5月29、30日と、一泊二日で鹿児島を訪ねてきた。
ちょうど九州に梅雨入り宣言が出され、午前中までは前線の影響で豪雨となったにもかかわらず、奇跡的に到着してから、 翌日鹿児島を離れるまでは天気に恵まれた。
今回はGOGGLE誌の取材だったが、鹿児島のシーカヤックメーカーである「Nanok」 の安藤氏に現地の案内を頼んで、ずっとサポートしてもらった。
以前から、ナノックを訪ねて、錦江湾でカヤックの試乗をしようと願っていたのだが、今回は、 会社のほうはほんの少しお邪魔しただけで、カヤックの試乗もかなわなかった。

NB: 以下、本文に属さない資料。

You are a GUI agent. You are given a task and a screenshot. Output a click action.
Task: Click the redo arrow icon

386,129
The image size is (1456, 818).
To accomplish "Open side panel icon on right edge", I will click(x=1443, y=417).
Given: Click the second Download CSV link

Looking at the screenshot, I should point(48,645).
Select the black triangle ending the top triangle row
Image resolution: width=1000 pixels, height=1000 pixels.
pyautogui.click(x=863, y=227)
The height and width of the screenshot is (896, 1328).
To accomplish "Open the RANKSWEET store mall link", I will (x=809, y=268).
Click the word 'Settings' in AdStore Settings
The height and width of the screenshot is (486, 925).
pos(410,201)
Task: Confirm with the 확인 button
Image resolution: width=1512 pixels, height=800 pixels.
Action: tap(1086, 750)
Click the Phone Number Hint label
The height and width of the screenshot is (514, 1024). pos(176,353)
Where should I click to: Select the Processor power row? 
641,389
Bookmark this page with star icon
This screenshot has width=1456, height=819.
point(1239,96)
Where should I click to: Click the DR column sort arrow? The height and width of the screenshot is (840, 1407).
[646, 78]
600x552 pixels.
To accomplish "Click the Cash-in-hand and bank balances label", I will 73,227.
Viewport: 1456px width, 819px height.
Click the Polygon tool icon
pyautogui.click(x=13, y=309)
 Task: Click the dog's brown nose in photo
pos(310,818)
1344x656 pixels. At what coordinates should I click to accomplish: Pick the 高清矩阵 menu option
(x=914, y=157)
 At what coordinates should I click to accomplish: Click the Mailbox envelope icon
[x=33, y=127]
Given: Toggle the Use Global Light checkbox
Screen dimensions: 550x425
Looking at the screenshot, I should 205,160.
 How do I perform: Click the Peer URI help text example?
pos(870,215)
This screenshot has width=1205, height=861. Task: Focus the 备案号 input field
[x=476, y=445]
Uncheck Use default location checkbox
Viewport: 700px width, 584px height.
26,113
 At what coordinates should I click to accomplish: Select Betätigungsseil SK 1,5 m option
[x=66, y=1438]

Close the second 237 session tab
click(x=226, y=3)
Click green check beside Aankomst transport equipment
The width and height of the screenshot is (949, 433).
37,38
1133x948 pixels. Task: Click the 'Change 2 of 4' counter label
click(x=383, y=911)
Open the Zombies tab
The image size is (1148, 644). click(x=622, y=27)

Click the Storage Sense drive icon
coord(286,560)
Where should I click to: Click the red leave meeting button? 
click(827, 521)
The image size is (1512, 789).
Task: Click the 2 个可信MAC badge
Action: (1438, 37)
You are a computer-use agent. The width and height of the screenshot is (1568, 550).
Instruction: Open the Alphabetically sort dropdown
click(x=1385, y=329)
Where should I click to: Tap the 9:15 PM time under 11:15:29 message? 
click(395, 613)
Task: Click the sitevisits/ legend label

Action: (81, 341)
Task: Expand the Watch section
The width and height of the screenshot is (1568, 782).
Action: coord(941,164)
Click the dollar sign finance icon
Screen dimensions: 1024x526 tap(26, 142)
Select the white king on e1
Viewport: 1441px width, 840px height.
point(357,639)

でも、また近々お邪魔するつもりだし、 来月の奄美シーカヤックツアーでは、また安藤氏とも会えるし、そこでNanokの艇にもいろいろ試乗できそうなので、楽しみにしている。
鹿児島空港まで、短パンにTシャツ、足元はクロックスといういでたちで、真っ黒に日焼けして現れた安藤氏は、毎日、 会社まで片道25kmの道のりをMTBで通い、時間があればサーフィンやシーカヤックを楽しんでいる。
会社の目の前が海で、すぐに艇を浮かべられる環境にあり、山に行きたければ30分も走れば霧島連山にアプローチできる。
「ぼくらは、こうして普段の生活から動き回っていて、ストレスもたまらないですけど、東京とか大阪とか行くと、あの人ごみや渋滞で、 なんだか澱んでいる気がするんですよね。血が澱んだら病気になるでしょ、澱んだ土地は土地そのものが病気になってしまうし、 そこに暮らす人も健康ではいられないと思うんですよね……」
いかにも『自然児』そのままの彼の言葉は、素直で、実感がこもっている。
澱んだ土地に住んでいると、いつのまにかその澱みに慣れてしまい、自分が病んでいる……病まされている…… ことにも気づかなくなってしまう。それがもっとも恐ろしいのではないかという気がする。
鹿児島を離れるとき、錦江湾越しに桜島が連発で噴火した。東京から訪ねていったぼくたちは、その迫力に、思わず興奮した後、 こんな非常事態に避難しなくてもいいのかと不安になったが、地元の人たちは噴煙を見上げるでもなく、平然と通りを歩き、車を走らせている。
人は、その土地土地の自然と共生していると同時に、土地の持つ力をその身と心に受けている……そんなことを実感しつつ、 早く自分も自分の個性に合った土地に住んで、自然と一体にならなければと痛感させられた。